James starts the video with an introduction. He is a customer service representative with Soft Flex. Soft Flex is located in Sonoma, California. We have a gallery that is open to the public. If you would like to meet James or our gallery staff, you should come visit us. Our gallery page has all of the info. We have products in our gallery that you will not find online. We have owner Mike Sherman’s private collection and beautiful hand selected beads from all over the globe.
James says today’s project is a pea pod. He says it is going to be very simple and you will not need a lot of things to create the pod.
James says we will need Craft Wire. He recommends using head pins. He has a three inch head pin for this video. He says it is called a head pin because it has a head and looks like a little nail. He says this stops beads from sliding off the pin. Three inch head pins can be difficult to find. He bought his at Rings & Things. If you cannot find a three inch head pin, you can make them yourself. He suggests 20 gauge Craft Wire for this project. You will need 20 gauge wire and a pair of round nose pliers. You will make a little circle at the end instead of a head. You will need 24 gauge wire for this project, to wrap around the beads. You will need beads. He is using 8mm to 10mm for this. You can, of course, opt for any size you would like. The beads he is using are acrylic and have a nice little shimmer.
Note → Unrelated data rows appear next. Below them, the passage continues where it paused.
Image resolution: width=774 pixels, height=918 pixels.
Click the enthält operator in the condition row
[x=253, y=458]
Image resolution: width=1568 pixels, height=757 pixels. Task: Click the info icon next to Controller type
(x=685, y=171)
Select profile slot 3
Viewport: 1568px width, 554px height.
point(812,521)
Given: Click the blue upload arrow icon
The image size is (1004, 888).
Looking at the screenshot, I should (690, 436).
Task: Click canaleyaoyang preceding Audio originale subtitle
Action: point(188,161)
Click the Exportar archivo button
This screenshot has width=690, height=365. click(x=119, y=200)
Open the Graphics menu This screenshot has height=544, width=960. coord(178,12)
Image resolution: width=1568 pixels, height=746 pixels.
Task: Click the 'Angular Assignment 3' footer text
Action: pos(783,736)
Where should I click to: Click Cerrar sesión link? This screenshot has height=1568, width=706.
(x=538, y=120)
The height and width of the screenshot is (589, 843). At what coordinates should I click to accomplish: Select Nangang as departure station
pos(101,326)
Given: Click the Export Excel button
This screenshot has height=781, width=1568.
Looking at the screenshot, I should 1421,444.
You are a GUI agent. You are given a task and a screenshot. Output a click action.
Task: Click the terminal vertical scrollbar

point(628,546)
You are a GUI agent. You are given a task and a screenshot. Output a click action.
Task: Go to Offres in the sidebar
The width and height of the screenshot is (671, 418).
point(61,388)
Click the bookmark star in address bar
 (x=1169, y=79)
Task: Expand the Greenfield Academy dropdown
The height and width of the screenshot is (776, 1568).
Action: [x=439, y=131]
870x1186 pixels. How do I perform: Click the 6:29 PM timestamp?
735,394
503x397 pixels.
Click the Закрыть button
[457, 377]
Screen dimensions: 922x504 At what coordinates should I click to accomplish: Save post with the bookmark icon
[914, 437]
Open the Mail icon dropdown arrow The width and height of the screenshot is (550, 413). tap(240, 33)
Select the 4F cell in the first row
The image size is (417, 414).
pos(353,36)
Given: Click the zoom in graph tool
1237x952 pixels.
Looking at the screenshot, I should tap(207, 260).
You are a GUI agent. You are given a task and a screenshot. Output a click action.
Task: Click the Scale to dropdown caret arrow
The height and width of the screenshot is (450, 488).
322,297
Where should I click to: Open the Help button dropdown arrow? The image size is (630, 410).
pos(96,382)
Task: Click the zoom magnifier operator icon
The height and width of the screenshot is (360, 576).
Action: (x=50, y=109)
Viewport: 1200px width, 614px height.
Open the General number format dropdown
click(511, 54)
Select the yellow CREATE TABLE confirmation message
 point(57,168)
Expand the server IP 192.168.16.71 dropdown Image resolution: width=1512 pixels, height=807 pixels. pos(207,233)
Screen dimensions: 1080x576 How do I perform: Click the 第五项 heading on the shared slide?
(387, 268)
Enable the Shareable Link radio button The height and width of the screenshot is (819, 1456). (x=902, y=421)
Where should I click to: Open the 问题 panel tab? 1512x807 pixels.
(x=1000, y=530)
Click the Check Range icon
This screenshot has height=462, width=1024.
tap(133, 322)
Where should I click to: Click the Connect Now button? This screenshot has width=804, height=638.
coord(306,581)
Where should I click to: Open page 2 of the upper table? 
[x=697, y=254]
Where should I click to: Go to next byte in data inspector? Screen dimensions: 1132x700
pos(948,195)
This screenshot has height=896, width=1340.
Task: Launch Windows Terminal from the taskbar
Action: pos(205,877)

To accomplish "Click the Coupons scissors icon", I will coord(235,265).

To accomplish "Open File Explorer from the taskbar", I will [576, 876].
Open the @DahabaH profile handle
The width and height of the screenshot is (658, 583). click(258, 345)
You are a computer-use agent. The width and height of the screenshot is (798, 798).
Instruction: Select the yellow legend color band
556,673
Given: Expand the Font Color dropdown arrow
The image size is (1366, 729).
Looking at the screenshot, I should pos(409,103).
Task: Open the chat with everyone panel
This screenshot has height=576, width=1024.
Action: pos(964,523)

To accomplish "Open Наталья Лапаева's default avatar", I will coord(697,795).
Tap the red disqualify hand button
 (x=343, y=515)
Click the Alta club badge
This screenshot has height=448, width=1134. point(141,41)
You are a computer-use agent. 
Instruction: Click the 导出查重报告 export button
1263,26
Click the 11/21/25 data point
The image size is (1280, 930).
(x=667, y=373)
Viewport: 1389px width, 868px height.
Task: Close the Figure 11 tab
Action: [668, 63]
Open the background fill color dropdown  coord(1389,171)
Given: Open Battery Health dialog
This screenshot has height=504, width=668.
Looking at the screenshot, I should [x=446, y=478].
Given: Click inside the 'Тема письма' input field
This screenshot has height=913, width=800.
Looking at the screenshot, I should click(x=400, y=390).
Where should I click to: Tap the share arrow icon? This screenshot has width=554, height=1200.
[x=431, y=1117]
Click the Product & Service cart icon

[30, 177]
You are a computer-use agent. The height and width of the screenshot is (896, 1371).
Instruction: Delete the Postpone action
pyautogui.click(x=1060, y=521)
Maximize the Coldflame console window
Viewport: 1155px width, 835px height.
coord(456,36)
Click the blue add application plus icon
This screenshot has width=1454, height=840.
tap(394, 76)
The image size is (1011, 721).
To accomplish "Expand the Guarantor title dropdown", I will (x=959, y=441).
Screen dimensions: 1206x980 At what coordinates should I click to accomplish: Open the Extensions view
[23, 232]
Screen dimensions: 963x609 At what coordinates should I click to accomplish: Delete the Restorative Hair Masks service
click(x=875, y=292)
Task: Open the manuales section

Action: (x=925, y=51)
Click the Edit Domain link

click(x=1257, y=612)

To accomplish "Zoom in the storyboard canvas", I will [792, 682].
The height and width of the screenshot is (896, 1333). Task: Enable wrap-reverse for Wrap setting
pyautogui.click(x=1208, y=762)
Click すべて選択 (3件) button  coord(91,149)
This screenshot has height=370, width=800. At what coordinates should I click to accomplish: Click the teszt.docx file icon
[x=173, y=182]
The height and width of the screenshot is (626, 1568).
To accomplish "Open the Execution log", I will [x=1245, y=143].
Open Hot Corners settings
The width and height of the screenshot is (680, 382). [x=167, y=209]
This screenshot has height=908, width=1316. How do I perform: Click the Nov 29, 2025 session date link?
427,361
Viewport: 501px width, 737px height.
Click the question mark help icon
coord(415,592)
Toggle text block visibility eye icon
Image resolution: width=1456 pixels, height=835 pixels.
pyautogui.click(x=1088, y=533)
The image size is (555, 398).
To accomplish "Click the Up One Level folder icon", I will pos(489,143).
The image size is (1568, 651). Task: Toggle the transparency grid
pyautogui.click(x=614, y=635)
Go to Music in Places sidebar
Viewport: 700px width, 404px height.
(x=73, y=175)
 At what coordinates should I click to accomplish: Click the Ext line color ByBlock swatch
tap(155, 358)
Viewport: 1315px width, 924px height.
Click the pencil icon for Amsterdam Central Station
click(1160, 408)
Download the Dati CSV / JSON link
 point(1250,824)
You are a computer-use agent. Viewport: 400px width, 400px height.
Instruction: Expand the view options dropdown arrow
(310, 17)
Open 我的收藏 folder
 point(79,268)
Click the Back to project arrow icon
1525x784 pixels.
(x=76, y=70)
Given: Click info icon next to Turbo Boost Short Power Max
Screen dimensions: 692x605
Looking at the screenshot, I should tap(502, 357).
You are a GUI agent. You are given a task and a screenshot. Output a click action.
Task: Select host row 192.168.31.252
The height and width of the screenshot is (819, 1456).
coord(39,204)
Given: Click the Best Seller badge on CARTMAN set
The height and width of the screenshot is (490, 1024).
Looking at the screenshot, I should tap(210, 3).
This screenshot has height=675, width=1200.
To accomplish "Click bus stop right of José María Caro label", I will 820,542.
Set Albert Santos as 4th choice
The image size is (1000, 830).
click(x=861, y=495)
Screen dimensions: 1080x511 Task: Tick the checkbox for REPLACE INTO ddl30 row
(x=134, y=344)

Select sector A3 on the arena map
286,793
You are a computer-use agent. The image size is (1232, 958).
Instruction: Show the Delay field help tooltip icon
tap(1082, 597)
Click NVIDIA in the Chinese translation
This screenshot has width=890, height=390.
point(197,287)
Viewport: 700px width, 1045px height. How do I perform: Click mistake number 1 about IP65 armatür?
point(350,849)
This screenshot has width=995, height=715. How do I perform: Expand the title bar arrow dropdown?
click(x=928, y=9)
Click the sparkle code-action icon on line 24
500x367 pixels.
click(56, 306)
The style of wrap for this project is called a herringbone wrap. Herringbone patterns are named for their resemblance to fish bones. A finished herringbone wrap is a weave that looks beautiful on either side of the bead. James says this wrap is a very versatile wrap. He shows a bead finished with the wrap.
He says first will we make a head pin. He unwraps a small amount of 20 gauge Craft Wire off of the spool. He says you won’t need much more than round nose pliers and cutters for this. He cuts four inches off. That way he has some room for mistakes. He suggests using nylon jaw pliers to straighten the wire. If you do not own nylon jaw pliers, you can order them from our website. You can also order a Craft Wire Starter Kit and have all of the tools necessary from any basic wire wrapping projects. He says you can use the nylon jaw pliers to work harden the wire to stiffen it a little or use a rubber or acrylic mallet to work harden it. Work hardened wire does not bend as easily as wire right off the spool. For this project, it is not too important to work harden the wire.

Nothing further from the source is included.